When we enter a community, we spend time getting to know people, chatting, gauging interest in issues of maternal health: How many children do they have? Do they practice family planning? Would they have wanted more, or fewer, children than they have? How are their health habits? Do they visit doctors? Who delivers their babies? How is their nutrition?

Then we survey the whole community and set up a women’s health class that runs approximately 18 sessions. These are lively, fun, interactive meetings that really engage the participants. They play games, do skits to illustrate behavior, problematize giving advice: “What would you tell your pregnant friend if she was having dizzy spells, or her feet were swelling, or she kept crying for no reason?” We try to make sure these lessons stick, become real, and translate into healthier behaviors.

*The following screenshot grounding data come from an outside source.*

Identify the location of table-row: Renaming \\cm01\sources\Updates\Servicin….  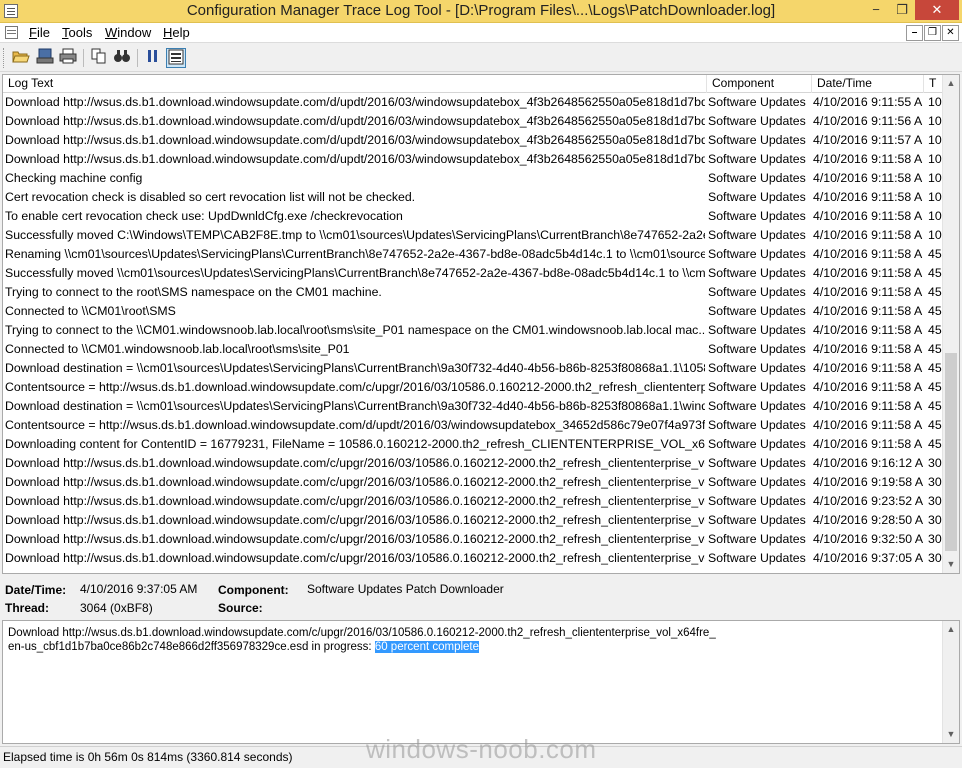
(474, 254).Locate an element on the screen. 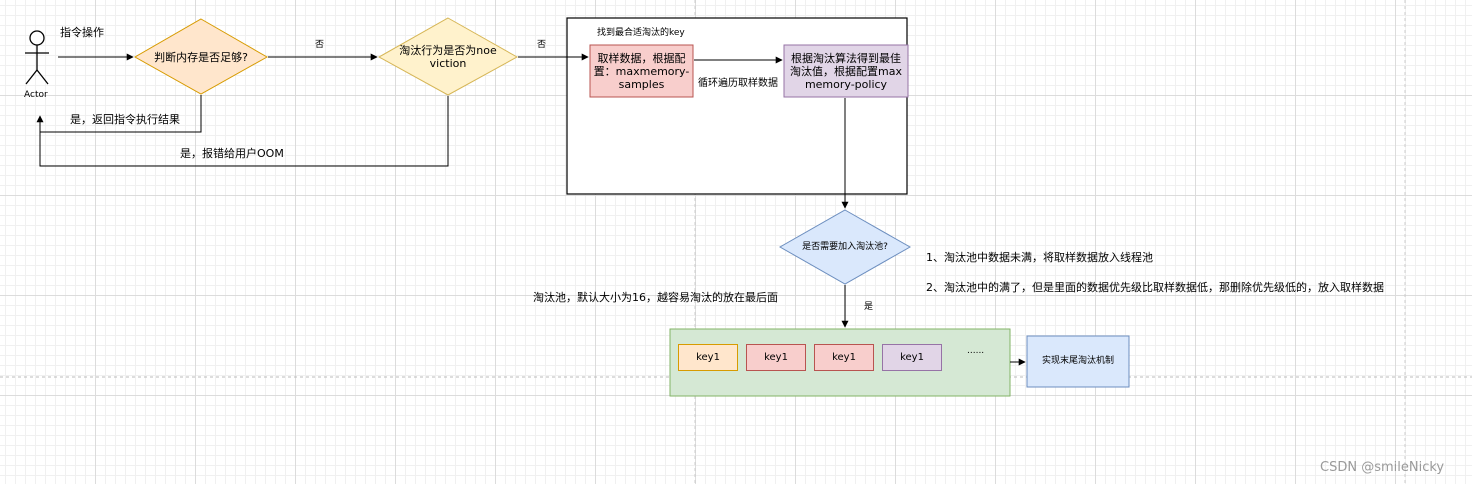 The image size is (1472, 484). actor-label: Actor is located at coordinates (36, 95).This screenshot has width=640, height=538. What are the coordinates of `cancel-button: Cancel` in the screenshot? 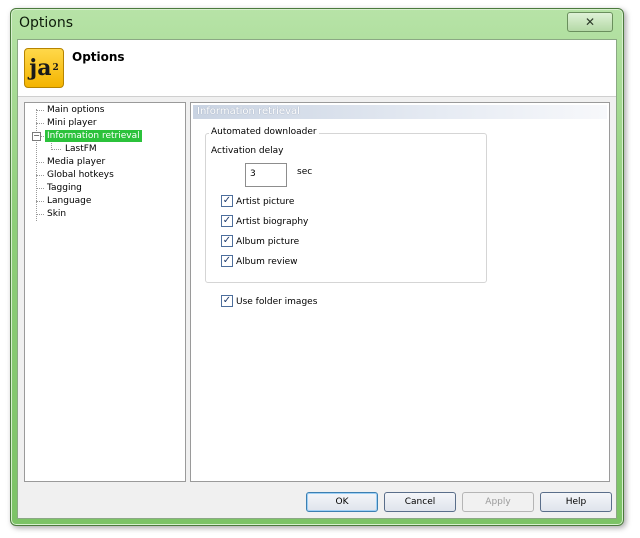 It's located at (420, 502).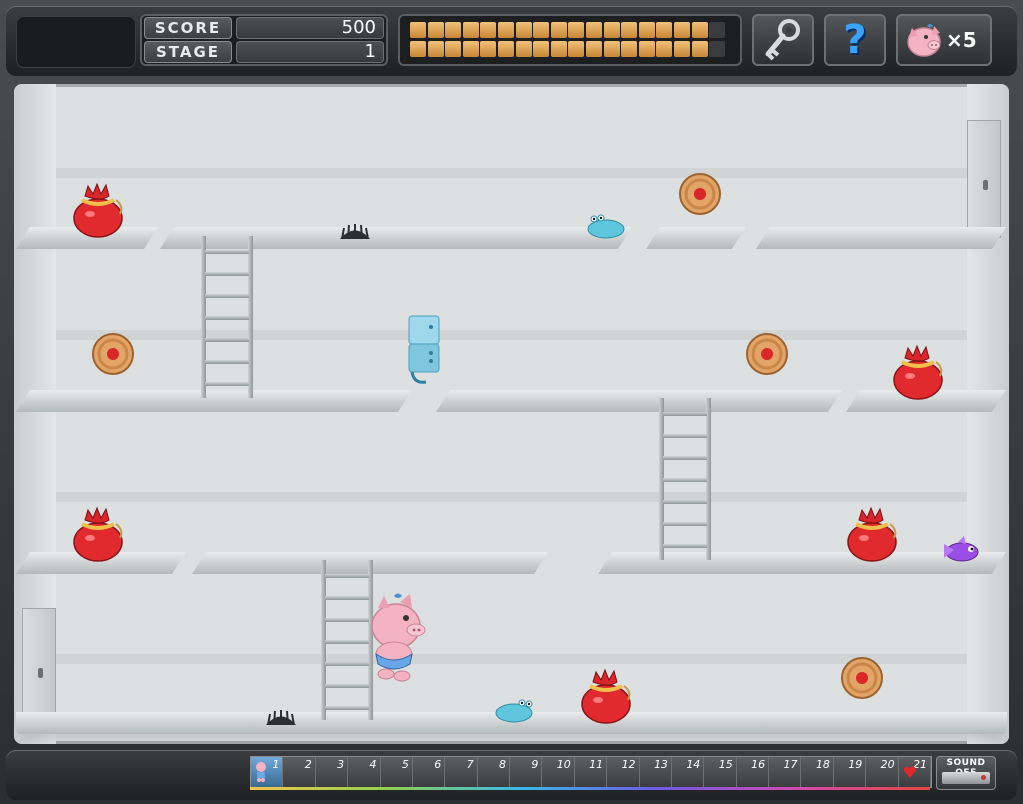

After a series of classes we select three to five women to train as community health advocates (CHAs). After training, these women serve as our eyes and ears – and our hands – in their communities. They assist our clinical staff in distributing contraceptive pills, alert us to the need for contraceptive injections, list women who should have prenatal visits, help their pregnant neighbors figure out birth plans and alerting us to emergency needs.

We bring all of our CHAs together two to three times a year so that they have opportunities to get to know us and each other better, know of problems that are shared in several communities, and learn from each other’s experiences. We also train them in various health topics, such as how to take blood pressure and how to prepare oral rehydration therapy for severely dehydrated babies. These women are crucial to the sustainability of our programming in our communities. It is a testament to their characters that they willingly do this work as volunteers. We pay these women a very small stipend and keep their cell phones loaded – that is all.

These are probably the women who are most radically changed and benefit most from our programs, as they learn new skills and knowledge and better health behaviors and at the same time are empowered to help their neighbors, provide solutions, and become positive forces in their communities. They know they are respected and they are vital to us.

We are raising future health advocates, too, with the teenagers we meet in small groups, with the same open attitude and engaging, fun programs. We encourage the teenagers to dream big and to work out how they can reach their dreams – to stay in school, postpone serious relationships and early pregnancies. We aren’t working with Sheila, Jen and Sonia’s daughters yet – but in five years or so, we may be!

Susan Evangelista co-founded Roots of Health and is currently its deputy director.